_Source text:_
* START *

Real Estate Realities
The Truth About Interest-Only Loans
By David Rosenfeld
Jun 1, 2013 - 5:42:43 AM

LOS ANGELESMany borrowers are seeing lower monthly payments and lower interest rates these days thanks to the growing popularity of interest-only loans.

House_021.jpg
Interest only loans can be misleading.

It’s not a new phenomenon exactly, but the popularity of these loans is giving many a chance at monthly payments 30 to 40 percent lower than a conventional home loan. It sounds like a great deal but it’s exactly the same type of loan that brought many to foreclosure at the height of the recession. According to Corelogic, a real estate analytics company, interest-only loans made up 14 percent of private mortgages last year.

Today, interest-only jumbo loans have grown by 50 percent through March compared to a year earlier, says a report by the Bank of New York Mellon. It’s food for thought, as they say. It’s all because these loans permit interest-only payments for the first 10 years which appeals to buyers who want to sell their homes during that time and avoid paying the principal toward the loan.

Many wealthy buyers are taking advantage of these loans because of the flexible payment options they provide. For instance borrowers can pay the principal without having to worry about a penalty for doing so for the most part.

It’s especially attractive to affluent buyers who are self-employed or own a business and who don’t have to worry about the fluctuations of their income during the year. It seems like a good deal until you examine things closely and find that proverbial pebble in the shoe.

Interest-only loans are especially risky and a reminder of what went wrong during the recession when many borrowers ended up losing their homes. Likewise these loans make it difficult for borrowers to build equity and should home prices drop, they may find themselves owing more than the home is worth.

* END *

_Some lines:_
* START *

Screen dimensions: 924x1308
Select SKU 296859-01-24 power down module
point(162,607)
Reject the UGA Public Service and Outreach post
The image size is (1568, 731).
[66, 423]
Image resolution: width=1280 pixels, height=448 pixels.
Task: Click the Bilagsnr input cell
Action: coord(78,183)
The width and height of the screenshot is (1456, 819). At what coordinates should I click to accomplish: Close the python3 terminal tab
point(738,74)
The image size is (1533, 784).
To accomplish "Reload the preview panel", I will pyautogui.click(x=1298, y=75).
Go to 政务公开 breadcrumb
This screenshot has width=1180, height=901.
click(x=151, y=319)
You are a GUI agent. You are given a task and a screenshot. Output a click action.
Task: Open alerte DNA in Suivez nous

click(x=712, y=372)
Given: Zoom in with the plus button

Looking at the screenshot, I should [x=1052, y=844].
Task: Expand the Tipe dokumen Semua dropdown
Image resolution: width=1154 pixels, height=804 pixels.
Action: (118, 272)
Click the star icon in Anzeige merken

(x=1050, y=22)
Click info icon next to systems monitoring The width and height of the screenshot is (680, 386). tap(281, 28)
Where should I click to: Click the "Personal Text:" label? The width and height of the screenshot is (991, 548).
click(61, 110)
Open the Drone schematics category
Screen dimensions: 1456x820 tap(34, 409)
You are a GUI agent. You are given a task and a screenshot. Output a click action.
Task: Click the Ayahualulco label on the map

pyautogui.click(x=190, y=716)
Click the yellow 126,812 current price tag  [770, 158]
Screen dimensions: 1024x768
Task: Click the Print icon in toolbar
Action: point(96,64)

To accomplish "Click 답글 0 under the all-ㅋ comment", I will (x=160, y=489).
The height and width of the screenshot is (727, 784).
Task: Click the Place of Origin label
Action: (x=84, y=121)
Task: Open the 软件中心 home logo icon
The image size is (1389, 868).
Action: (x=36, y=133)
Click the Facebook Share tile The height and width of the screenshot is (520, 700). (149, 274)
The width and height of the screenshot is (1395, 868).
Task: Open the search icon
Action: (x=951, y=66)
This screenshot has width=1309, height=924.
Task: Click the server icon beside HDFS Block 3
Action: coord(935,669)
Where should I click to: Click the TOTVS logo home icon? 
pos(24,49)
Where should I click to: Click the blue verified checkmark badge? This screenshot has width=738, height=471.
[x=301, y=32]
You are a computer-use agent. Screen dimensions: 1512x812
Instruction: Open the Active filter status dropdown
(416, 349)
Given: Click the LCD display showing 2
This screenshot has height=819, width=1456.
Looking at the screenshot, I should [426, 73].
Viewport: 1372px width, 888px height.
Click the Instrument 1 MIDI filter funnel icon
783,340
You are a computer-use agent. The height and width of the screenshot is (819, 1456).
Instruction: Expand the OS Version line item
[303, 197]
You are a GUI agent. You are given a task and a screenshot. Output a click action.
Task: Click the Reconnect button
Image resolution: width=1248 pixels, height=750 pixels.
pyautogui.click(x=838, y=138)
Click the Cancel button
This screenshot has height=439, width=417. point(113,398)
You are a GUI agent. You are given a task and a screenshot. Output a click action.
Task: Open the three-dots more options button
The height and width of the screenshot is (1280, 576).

* END *

_Aim of the exercise:_ Copy out the whole article on interest-only loans word for word. Work only from the article on interest-only loans and nothing else.

_Written answer:_
Real Estate Realities
The Truth About Interest-Only Loans
By David Rosenfeld
Jun 1, 2013 - 5:42:43 AM

LOS ANGELESMany borrowers are seeing lower monthly payments and lower interest rates these days thanks to the growing popularity of interest-only loans.

House_021.jpg
Interest only loans can be misleading.

It’s not a new phenomenon exactly, but the popularity of these loans is giving many a chance at monthly payments 30 to 40 percent lower than a conventional home loan. It sounds like a great deal but it’s exactly the same type of loan that brought many to foreclosure at the height of the recession. According to Corelogic, a real estate analytics company, interest-only loans made up 14 percent of private mortgages last year.

Today, interest-only jumbo loans have grown by 50 percent through March compared to a year earlier, says a report by the Bank of New York Mellon. It’s food for thought, as they say. It’s all because these loans permit interest-only payments for the first 10 years which appeals to buyers who want to sell their homes during that time and avoid paying the principal toward the loan.

Many wealthy buyers are taking advantage of these loans because of the flexible payment options they provide. For instance borrowers can pay the principal without having to worry about a penalty for doing so for the most part.

It’s especially attractive to affluent buyers who are self-employed or own a business and who don’t have to worry about the fluctuations of their income during the year. It seems like a good deal until you examine things closely and find that proverbial pebble in the shoe.

Interest-only loans are especially risky and a reminder of what went wrong during the recession when many borrowers ended up losing their homes. Likewise these loans make it difficult for borrowers to build equity and should home prices drop, they may find themselves owing more than the home is worth.